Board Governance Details
| Item | Data |
|---|---|
| Committees | Audit (member); Quality Assurance & Compliance (member) |
| Audit Committee scope | Financial reporting integrity; internal controls; related-party approvals; auditor oversight; cybersecurity |
| Quality Committee scope | Compliance program oversight; training; audits; OIG-conformant written program |
| Independence | Board majority independent; Agwunobi independent; all Governance/Comp/Audit members independent |
| Meetings (2024) | Board: 5; Audit: 5; Quality: 4; Nominating: 5; Compensation: 6 |
Director Compensation Detail (2024)
| Metric | Amount ($) |
|---|---|
| Fees Earned | 46,000 |
| Stock Awards (ASC 718 fair value) | 420,488 |
| Total | 466,488 |
| Quarterly Restricted Stock Grants (ENSG) | Jan 16, 2024 | Apr 15, 2024 | Jul 15, 2024 | Oct 15, 2024 |
|---|---|---|---|---|
| Shares per grant | 875 | 875 | 875 | 600 |
| Fair value per share ($) | 116.65 | 118.69 | 135.18 | 149.12 |
| Vesting | 3-year, time-based | 3-year, time-based | 3-year, time-based | 3-year, time-based |
| Standard Bearer Healthcare REIT Equity (Subsidiary) | Grant Date | Shares | Fair Value per share ($) | Vesting |
|---|---|---|---|---|
| Restricted Stock | Nov 6, 2024 | 500 | 13.62 | 5-year, 20% annually |
Equity Ownership & Alignment Policies
- Ownership guideline: Directors receiving stock grants must maintain at least 33% of cumulative shares granted.
- Insider trading and hedging: Prohibition on hedging/monetization transactions for directors and insiders.
- Plan-level restrictions: Awards cannot be pledged or encumbered; no option/SAR repricing without stockholder approval; awards subject to recoupment/clawback.
Governance Summary
- Agwunobi’s public health and healthcare operating background complements ENSG’s clinical and compliance focus; his Audit and Quality committee roles, plus “financial expert” status, support board effectiveness in risk, reporting, and quality oversight.

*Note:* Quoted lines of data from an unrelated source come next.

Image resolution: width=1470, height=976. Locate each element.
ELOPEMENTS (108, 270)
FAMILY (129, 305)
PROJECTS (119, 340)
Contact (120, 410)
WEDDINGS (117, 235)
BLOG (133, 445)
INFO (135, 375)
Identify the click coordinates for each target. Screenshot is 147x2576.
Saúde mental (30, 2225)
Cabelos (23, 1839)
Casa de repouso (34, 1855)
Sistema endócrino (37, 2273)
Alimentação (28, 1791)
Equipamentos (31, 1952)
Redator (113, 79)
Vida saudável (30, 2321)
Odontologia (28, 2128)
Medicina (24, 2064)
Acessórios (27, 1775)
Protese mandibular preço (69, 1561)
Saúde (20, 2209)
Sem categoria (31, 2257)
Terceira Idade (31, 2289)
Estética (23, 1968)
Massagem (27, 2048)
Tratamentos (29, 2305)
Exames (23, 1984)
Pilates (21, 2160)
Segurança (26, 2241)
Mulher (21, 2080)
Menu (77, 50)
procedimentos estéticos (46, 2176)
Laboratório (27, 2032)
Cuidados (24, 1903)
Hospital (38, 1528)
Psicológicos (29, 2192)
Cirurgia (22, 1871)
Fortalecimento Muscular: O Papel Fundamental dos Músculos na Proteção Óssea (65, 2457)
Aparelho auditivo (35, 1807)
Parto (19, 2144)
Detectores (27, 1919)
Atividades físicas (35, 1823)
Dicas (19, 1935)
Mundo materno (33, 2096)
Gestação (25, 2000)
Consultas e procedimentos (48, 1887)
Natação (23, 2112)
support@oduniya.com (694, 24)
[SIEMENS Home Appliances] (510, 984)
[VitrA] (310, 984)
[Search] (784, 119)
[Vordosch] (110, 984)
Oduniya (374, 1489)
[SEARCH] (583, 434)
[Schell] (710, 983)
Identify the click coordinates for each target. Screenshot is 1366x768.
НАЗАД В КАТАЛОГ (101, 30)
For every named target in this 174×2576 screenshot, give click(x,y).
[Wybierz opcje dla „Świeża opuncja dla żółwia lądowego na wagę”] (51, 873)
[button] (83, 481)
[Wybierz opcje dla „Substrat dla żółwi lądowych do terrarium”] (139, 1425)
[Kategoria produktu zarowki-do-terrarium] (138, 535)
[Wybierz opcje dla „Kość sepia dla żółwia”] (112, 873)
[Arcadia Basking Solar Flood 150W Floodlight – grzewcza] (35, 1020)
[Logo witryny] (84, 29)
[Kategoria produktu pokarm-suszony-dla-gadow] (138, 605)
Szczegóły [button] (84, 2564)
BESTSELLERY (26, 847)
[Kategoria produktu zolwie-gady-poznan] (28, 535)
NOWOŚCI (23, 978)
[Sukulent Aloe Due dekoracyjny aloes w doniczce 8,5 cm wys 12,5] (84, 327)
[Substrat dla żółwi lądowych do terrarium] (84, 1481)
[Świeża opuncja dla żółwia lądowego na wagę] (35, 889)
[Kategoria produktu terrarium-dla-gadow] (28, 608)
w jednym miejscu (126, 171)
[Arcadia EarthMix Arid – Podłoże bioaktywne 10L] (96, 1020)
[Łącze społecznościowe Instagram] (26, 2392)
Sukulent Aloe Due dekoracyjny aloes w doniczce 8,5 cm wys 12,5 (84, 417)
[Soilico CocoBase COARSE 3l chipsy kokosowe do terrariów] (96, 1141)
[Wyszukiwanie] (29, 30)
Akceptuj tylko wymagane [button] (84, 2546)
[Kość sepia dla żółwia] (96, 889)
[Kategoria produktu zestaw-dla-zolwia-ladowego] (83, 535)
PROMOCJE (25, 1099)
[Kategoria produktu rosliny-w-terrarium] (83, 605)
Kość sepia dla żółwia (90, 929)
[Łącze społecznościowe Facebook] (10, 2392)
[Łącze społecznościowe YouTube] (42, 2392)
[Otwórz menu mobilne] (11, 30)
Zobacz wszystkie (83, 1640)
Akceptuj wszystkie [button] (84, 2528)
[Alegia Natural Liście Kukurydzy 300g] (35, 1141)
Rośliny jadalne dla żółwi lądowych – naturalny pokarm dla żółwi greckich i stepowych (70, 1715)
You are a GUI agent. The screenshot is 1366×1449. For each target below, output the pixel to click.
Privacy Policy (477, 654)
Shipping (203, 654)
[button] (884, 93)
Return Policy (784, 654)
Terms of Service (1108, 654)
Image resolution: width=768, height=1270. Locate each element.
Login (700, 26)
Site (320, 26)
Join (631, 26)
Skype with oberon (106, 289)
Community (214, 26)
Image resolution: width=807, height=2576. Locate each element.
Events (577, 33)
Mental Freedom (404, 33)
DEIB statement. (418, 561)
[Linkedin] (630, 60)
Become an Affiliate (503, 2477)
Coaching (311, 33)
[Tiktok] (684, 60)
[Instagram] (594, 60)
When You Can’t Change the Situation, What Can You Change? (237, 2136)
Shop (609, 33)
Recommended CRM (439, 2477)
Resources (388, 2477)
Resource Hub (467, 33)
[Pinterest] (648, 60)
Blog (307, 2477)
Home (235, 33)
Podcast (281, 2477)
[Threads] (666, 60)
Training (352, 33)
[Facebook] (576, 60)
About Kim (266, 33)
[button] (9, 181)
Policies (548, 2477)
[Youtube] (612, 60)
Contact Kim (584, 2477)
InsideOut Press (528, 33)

- Pay structure shows balanced cash/equity with clear vesting and robust policies (ownership minimum, hedging ban, clawback, no repricing), indicating alignment with shareholder-friendly governance.
- No Agwunobi-related party transactions disclosed; independence affirmed. Historical ties (Magellan) exist among directors but no current interlocks; monitor for information flow rather than conflicts.